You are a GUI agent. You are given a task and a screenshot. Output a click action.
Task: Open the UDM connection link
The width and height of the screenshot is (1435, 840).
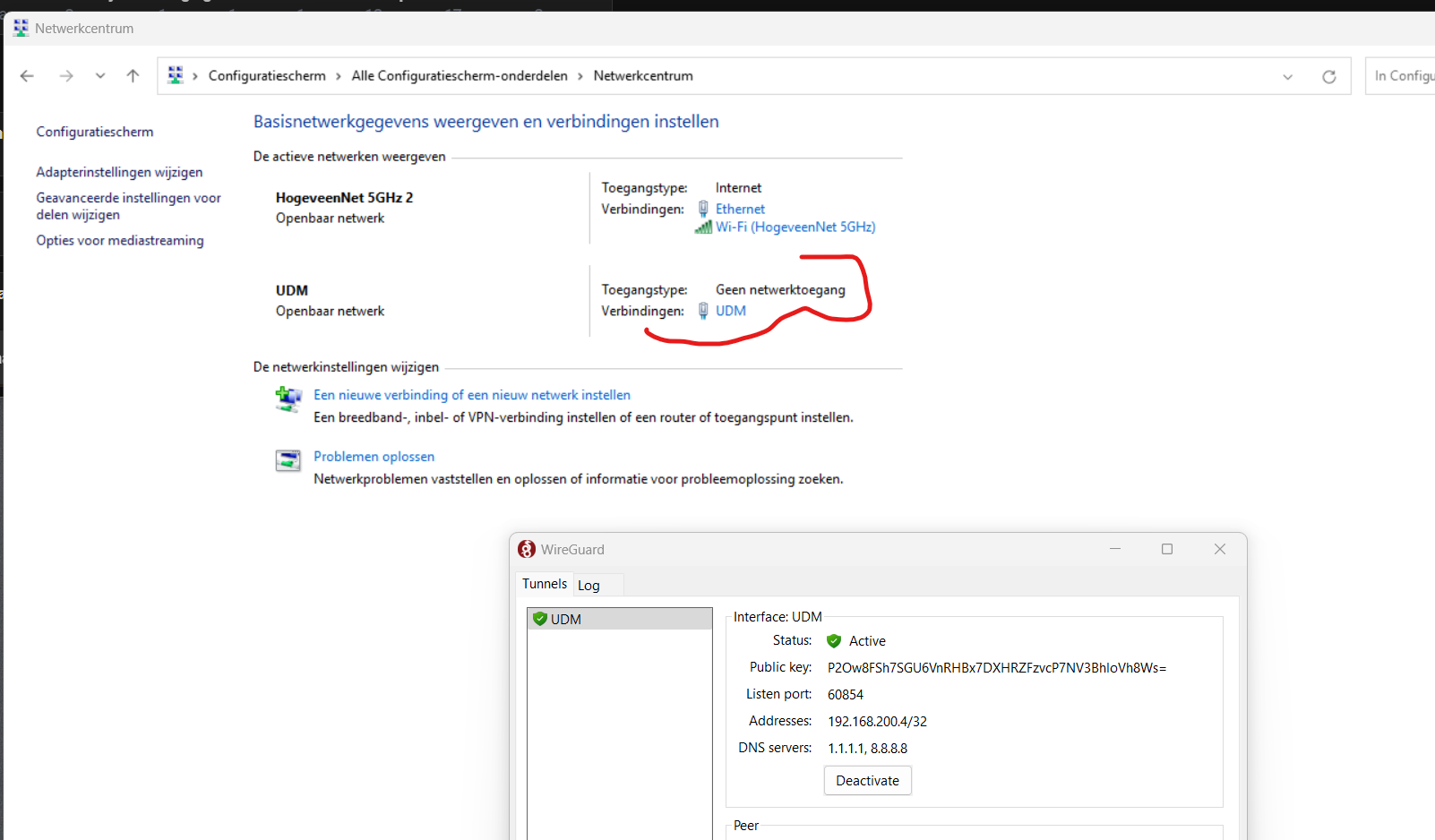click(x=730, y=311)
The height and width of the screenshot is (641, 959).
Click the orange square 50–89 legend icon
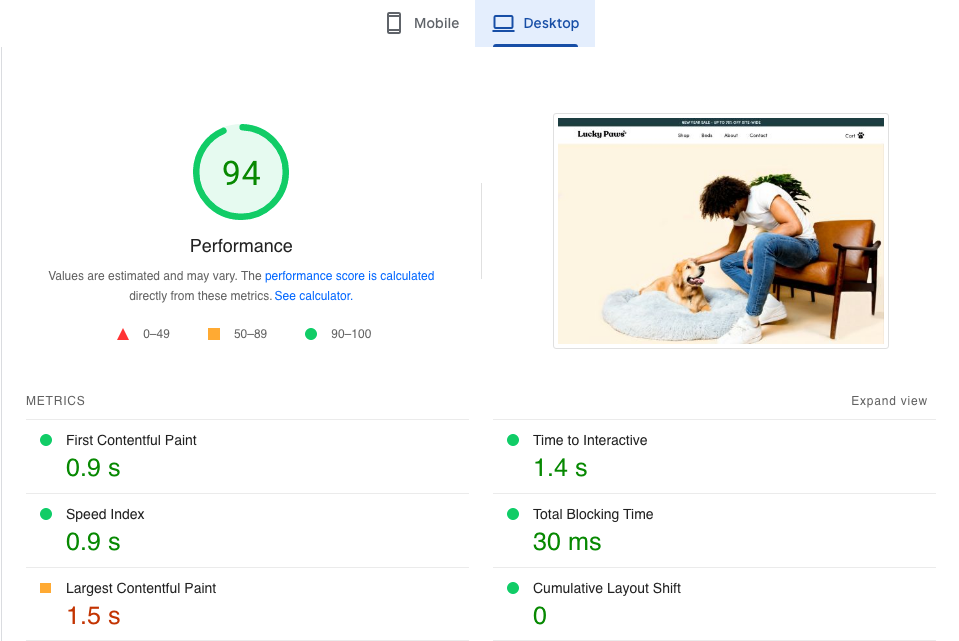(214, 334)
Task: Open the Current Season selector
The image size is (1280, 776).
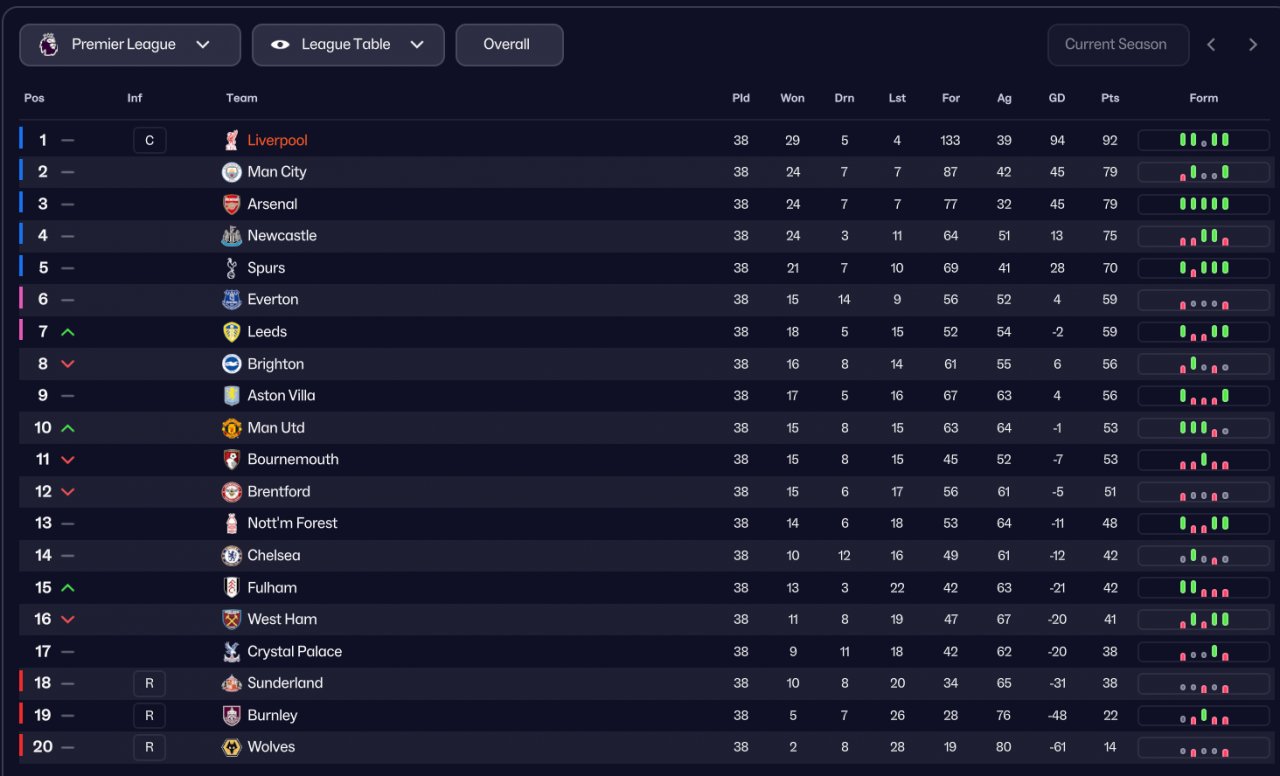Action: [1117, 45]
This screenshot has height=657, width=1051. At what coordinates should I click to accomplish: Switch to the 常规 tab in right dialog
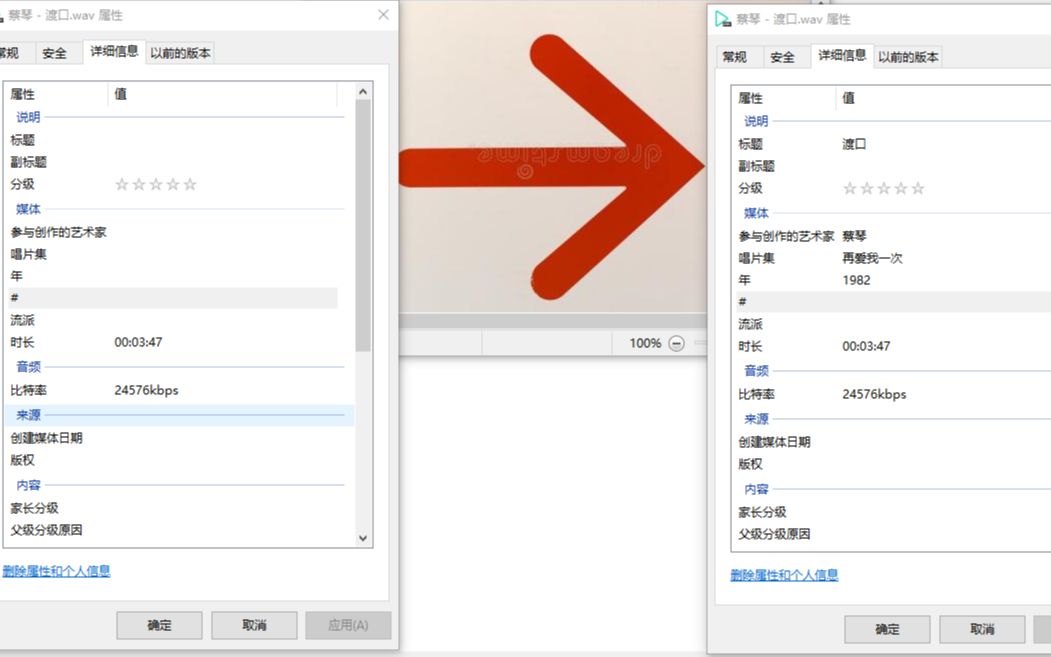click(x=736, y=56)
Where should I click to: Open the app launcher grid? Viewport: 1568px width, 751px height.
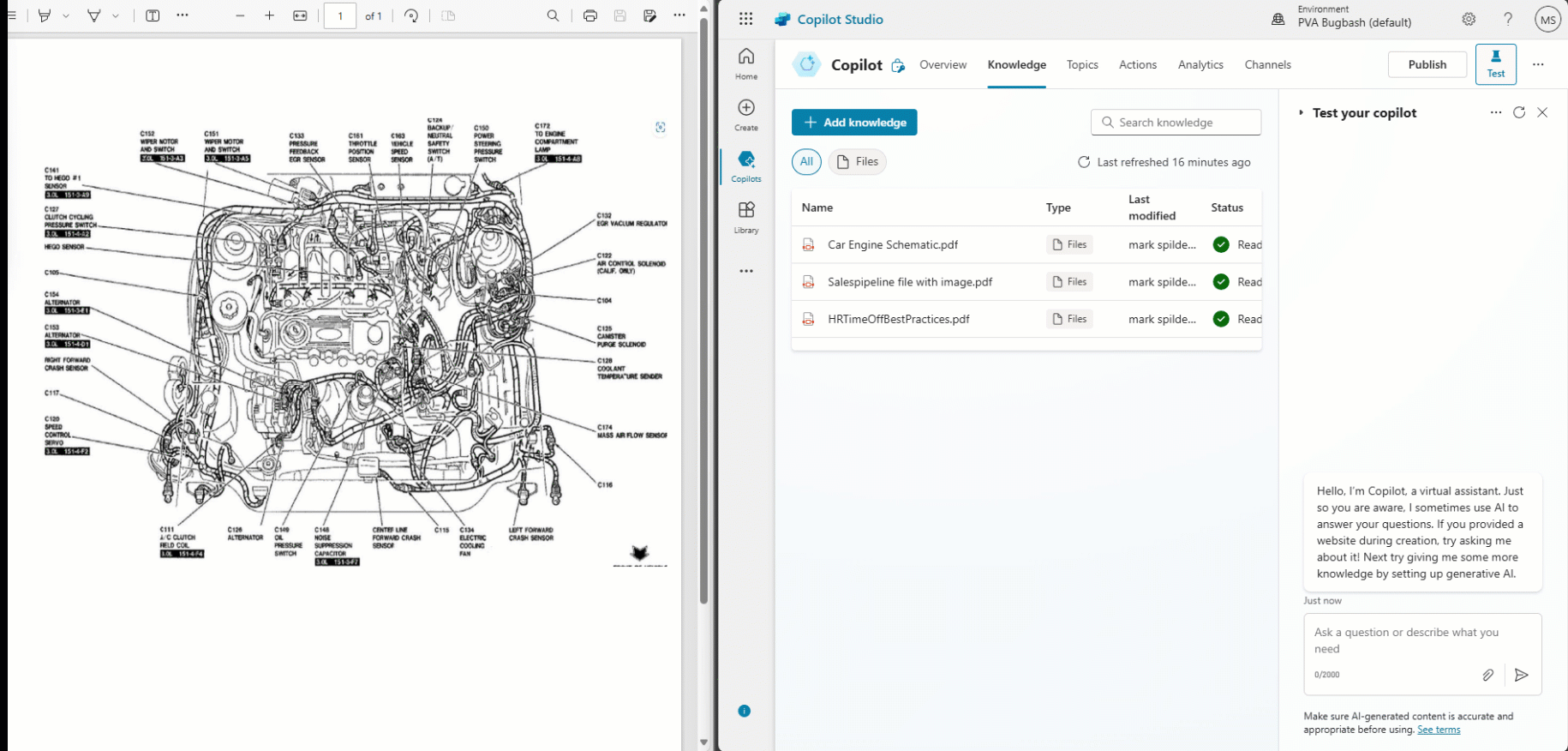tap(746, 19)
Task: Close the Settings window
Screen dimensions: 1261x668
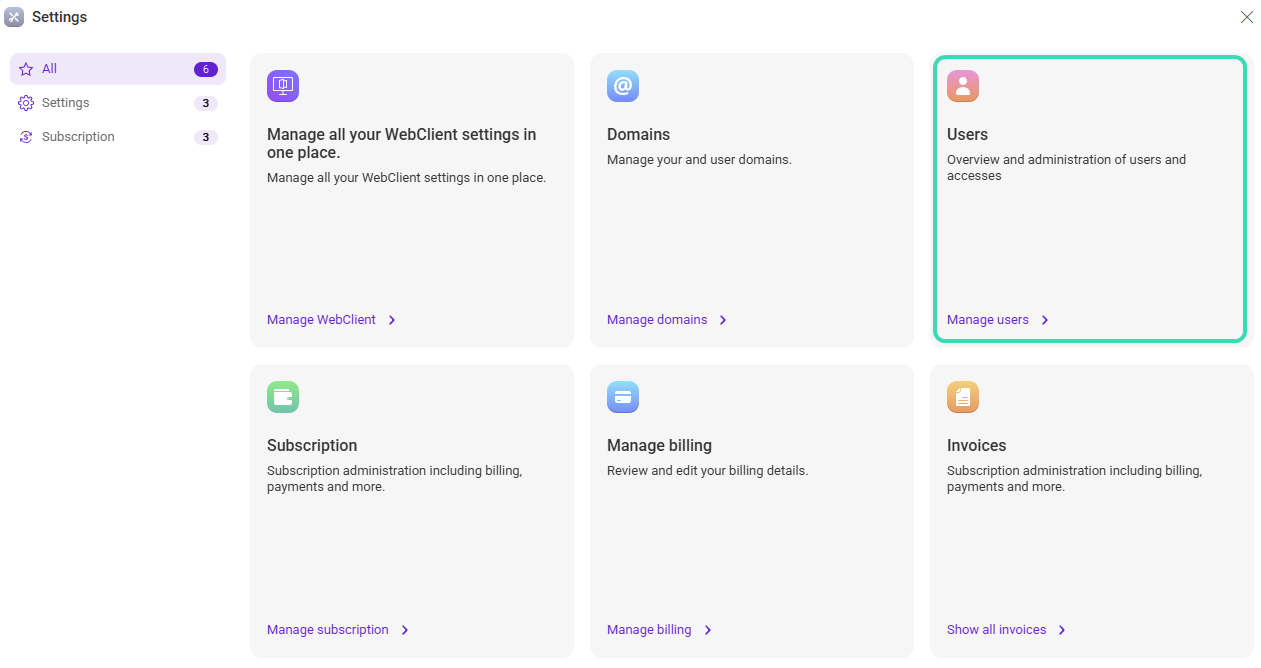Action: point(1246,17)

What you have to do:
Set the records down again exactly, and omit any picture in them.

Result for this exercise:
You are a GUI agent. You are given a task and a screenshot. Output a click action.
Task: Open the UDM connection link
The width and height of the screenshot is (1435, 840).
click(x=730, y=311)
The height and width of the screenshot is (641, 959).
Click the orange square 50–89 legend icon
(214, 334)
Task: Open the Current Season selector
The image size is (1280, 776).
Action: [1117, 45]
This screenshot has height=657, width=1051. At what coordinates should I click to accomplish: Switch to the 常规 tab in right dialog
click(x=736, y=56)
Where should I click to: Open the app launcher grid? Viewport: 1568px width, 751px height.
tap(746, 19)
Task: Close the Settings window
Screen dimensions: 1261x668
Action: point(1246,17)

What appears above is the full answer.